Three Ways God Speaks

April 26, 2010

“The heavens declare the glory of God…The Law of the Lord is perfect…the words of my mouth and the meditation of my heart…” (Psalm 19: 1, 7, 14)

In the Nineteenth Psalm David writes that every day and every night God is preaching a sermon through the heavenly bodies.  The text of that sermon is the glory of God.  The “firmament” or space in which those bodies exist is also preaching a sermon.  Space preaches to us about the infinite size of God.

His thoughts then turn to the “Special Revelation” of God.  That’s what the theologians call the “Word of God” and David calls the “Law of God.”  David is impressed and impresses us with what the Word of God can do:  The Word can convert the soul, enlighten the eyes and make wise the simple.  The Word can rejoice the heart, and since the Word is true and righteous altogether it will endure forever.  So will the one whose soul has been converted by the Word.  As David meditates on what the Word can do, he claims that the Word is more to be desired than much pure gold.

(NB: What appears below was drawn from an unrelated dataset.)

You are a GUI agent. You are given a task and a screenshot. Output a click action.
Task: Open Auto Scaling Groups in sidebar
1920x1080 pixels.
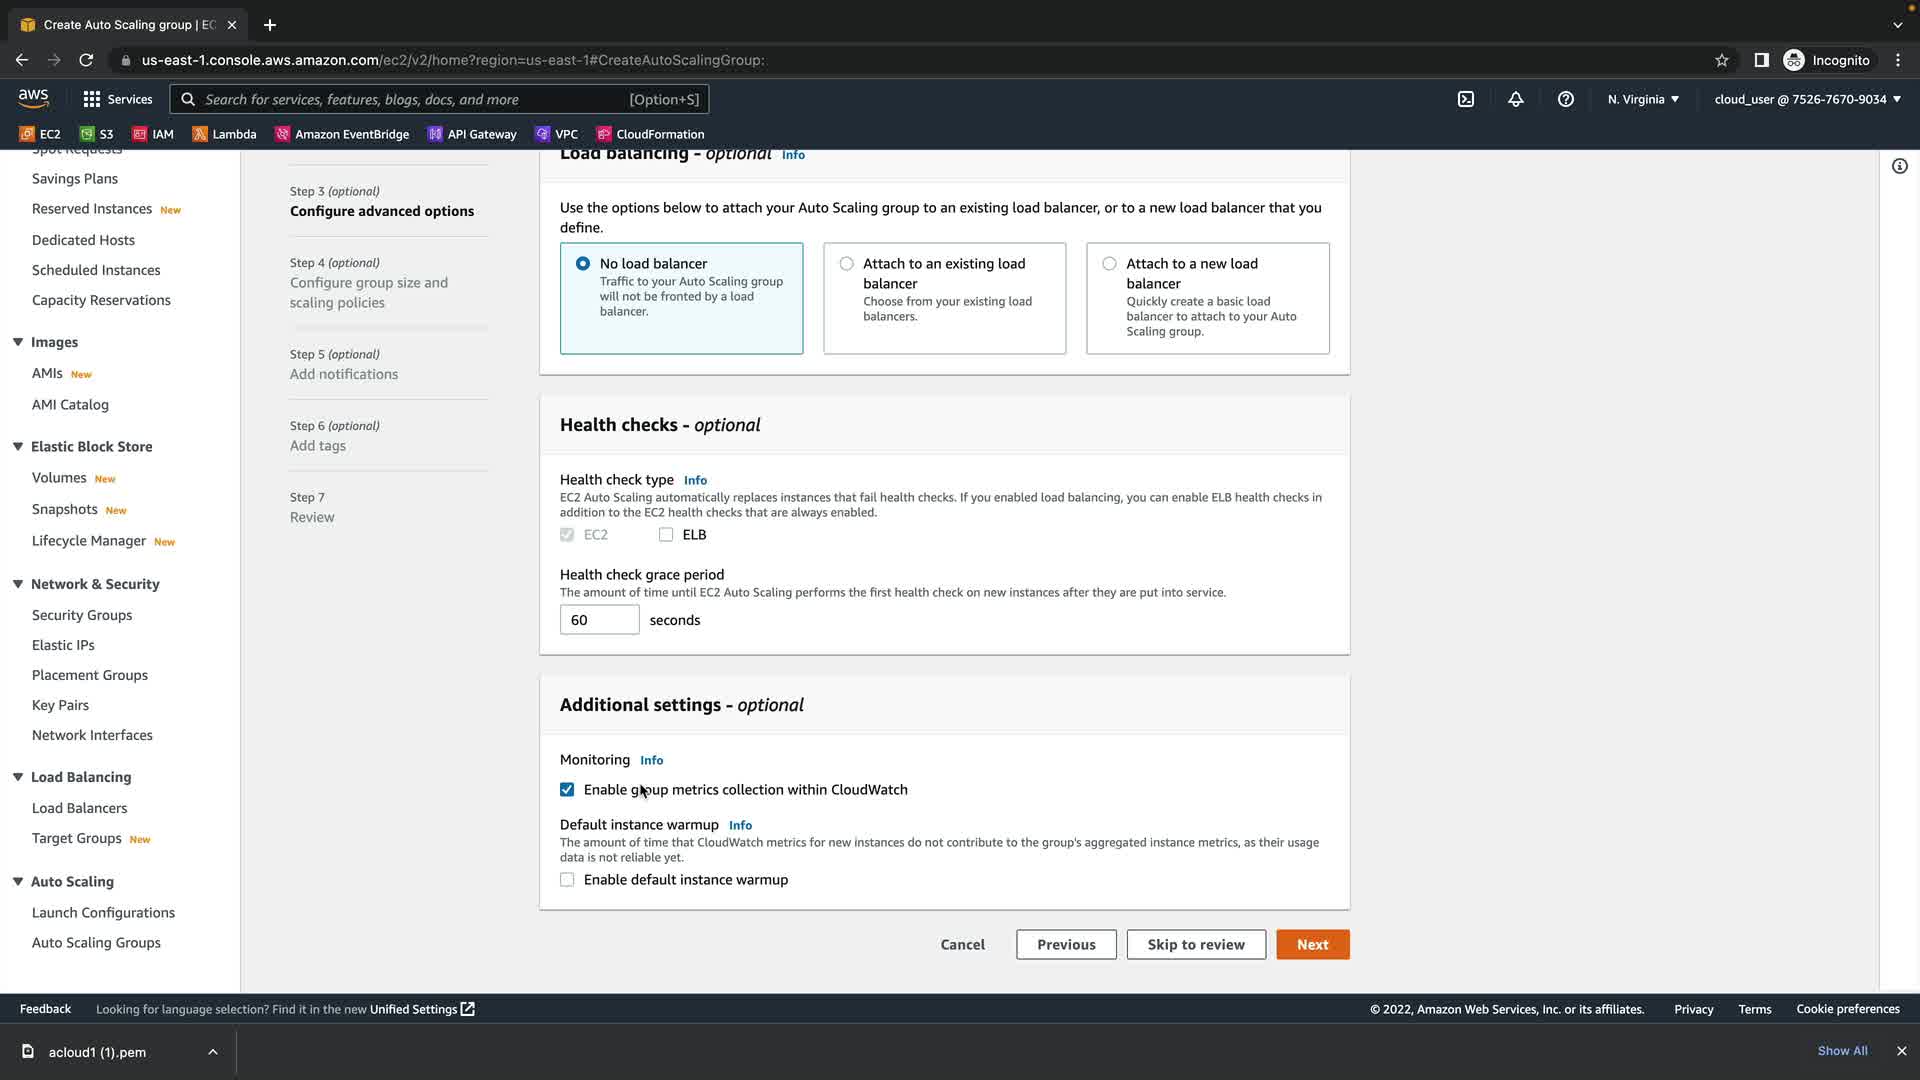[x=96, y=943]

Having reflected on what we might call “Natural Revelation” and “Biblical Revelation” he next guides us to consider “Personal Revelation.” His thought is that God’s revelation through nature is magnificent and beautiful.  His revelation through Scripture is miraculous and perfect.  But what about His revelation through His people like you and me?

One more thing Scripture can do is warn us about secret and willful, premeditated sins that mar the revelation of God through us His people. Are we willing to track with David through these three ways God speaks and then pray that God’s revelation through us will be acceptable in His sight?